For someone living in Oregon, often. Medication abortion is covered by the Oregon Health Plan and by many private insurance plans. It is not covered for tribal members who get care through the Indian Health Service, nor to veterans who get care through the VA, due to the Hyde Amendment.

It is not covered for people on a Providence health plan.

12. What role does medication abortion play in states where abortion is no longer legal?

The pills may make illegal or self-managed abortions safer than they were in 1973.

“In terms of what options are for self-managed abortions we’re a world away from where we were,” Bednarek said.

There is some evidence, for example, that the availability of misoprostol in some Caribbean, Latin American and African countries has reduced maternal mortality from unsafe abortions.

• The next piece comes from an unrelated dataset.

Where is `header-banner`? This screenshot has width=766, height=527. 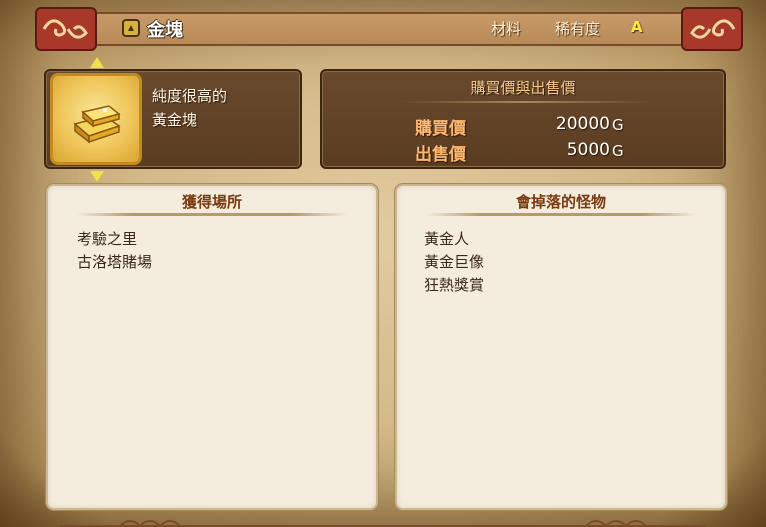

And while the U.S. Department of Justice has stated that the drugs can legally be mailed to any address in the country, self-managed abortion may carry legal risks for people in states where abortion is banned.

A new law in Idaho, for example, makes it a crime to help a minor obtain abortion pills without their parent’s knowledge. In Texas, three women have been sued for helping a friend obtain abortion pills. That case is still playing out, and the women have filed their own countersuit.

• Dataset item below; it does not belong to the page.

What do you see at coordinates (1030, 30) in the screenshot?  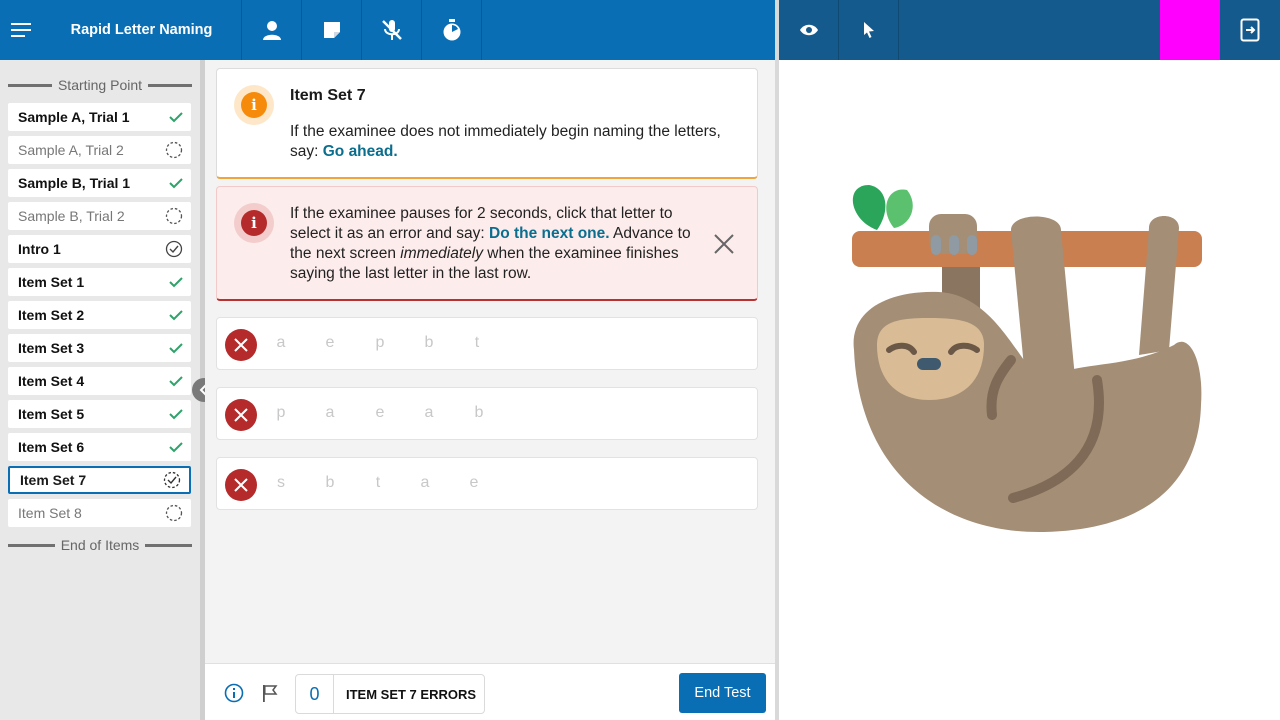 I see `stimulus-toolbar` at bounding box center [1030, 30].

The Oregon Department of Justice has created a hotline, staffed by volunteer attorneys, for anyone with questions about Oregon state laws and abortion. It’s free to use the service. The Oregon Reproductive Rights Hotline can be reached at 503-431-6460.

In some states with laws that oppose abortion, prosecutors have filed homicide charges against people who tried to end their pregnancies outside the medical system, even before the Supreme Court’s Dobbs decision.

Bednarek says in states where Planned Parenthood cannot legally provide medication abortion, it can provide information to anyone who has obtained pills outside the regular health care system.

“If patients call us with questions and need help, we are here to support them at any point through their process,” she said.

Anyone who has started the process outside the health care system and is experiencing complications or warning signs can also get help at Planned Parenthood.

“We can still do an ultrasound, we can help them with additional medications or an aspiration procedure if that’s part of what’s needed, we can evaluate them for ectopic pregnancy,” Bednarek said. Patients should “not feel worried that they will be judged or turned in or something like that.”

Lillian Mongeau Hughes contributed reporting to the updated version of the story published here.